> _MATERIAL FOR THE TASK_
++++

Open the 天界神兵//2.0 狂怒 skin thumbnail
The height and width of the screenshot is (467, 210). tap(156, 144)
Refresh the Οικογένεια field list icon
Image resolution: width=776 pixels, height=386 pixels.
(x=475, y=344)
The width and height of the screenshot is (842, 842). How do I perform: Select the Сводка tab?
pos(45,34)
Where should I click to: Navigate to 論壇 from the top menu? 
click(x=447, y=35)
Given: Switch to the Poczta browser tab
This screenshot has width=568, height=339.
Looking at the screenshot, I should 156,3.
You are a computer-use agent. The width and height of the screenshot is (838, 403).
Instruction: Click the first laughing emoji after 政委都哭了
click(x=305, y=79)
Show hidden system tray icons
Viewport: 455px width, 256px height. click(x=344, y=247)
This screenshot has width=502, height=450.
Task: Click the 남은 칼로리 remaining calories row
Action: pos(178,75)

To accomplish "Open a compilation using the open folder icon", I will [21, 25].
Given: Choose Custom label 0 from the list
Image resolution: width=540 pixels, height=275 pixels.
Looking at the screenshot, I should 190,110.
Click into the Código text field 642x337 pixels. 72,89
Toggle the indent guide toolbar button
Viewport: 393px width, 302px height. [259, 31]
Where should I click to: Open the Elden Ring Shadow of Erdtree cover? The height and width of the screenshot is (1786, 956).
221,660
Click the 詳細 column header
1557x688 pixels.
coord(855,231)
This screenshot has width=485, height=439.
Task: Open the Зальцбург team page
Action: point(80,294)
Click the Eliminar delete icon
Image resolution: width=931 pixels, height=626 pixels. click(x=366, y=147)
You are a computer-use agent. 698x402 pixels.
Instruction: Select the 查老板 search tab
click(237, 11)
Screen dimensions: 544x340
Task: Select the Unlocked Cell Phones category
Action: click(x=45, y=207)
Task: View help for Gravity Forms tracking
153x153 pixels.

++++

> _WHAT YOU WILL DO_
Write down all the entries again without a single difference.

> _TASK SOLUTION_
Open the 天界神兵//2.0 狂怒 skin thumbnail
The height and width of the screenshot is (467, 210). tap(156, 144)
Refresh the Οικογένεια field list icon
Image resolution: width=776 pixels, height=386 pixels.
(x=475, y=344)
The width and height of the screenshot is (842, 842). How do I perform: Select the Сводка tab?
pos(45,34)
Where should I click to: Navigate to 論壇 from the top menu? 
click(x=447, y=35)
Given: Switch to the Poczta browser tab
This screenshot has width=568, height=339.
Looking at the screenshot, I should 156,3.
You are a computer-use agent. The width and height of the screenshot is (838, 403).
Instruction: Click the first laughing emoji after 政委都哭了
click(x=305, y=79)
Show hidden system tray icons
Viewport: 455px width, 256px height. click(x=344, y=247)
This screenshot has width=502, height=450.
Task: Click the 남은 칼로리 remaining calories row
Action: pos(178,75)

To accomplish "Open a compilation using the open folder icon", I will [21, 25].
Given: Choose Custom label 0 from the list
Image resolution: width=540 pixels, height=275 pixels.
Looking at the screenshot, I should 190,110.
Click into the Código text field 642x337 pixels. 72,89
Toggle the indent guide toolbar button
Viewport: 393px width, 302px height. [259, 31]
Where should I click to: Open the Elden Ring Shadow of Erdtree cover? The height and width of the screenshot is (1786, 956).
221,660
Click the 詳細 column header
1557x688 pixels.
coord(855,231)
This screenshot has width=485, height=439.
Task: Open the Зальцбург team page
Action: point(80,294)
Click the Eliminar delete icon
Image resolution: width=931 pixels, height=626 pixels. click(x=366, y=147)
You are a computer-use agent. 698x402 pixels.
Instruction: Select the 查老板 search tab
click(237, 11)
Screen dimensions: 544x340
Task: Select the Unlocked Cell Phones category
Action: click(x=45, y=207)
Task: View help for Gravity Forms tracking
153x153 pixels.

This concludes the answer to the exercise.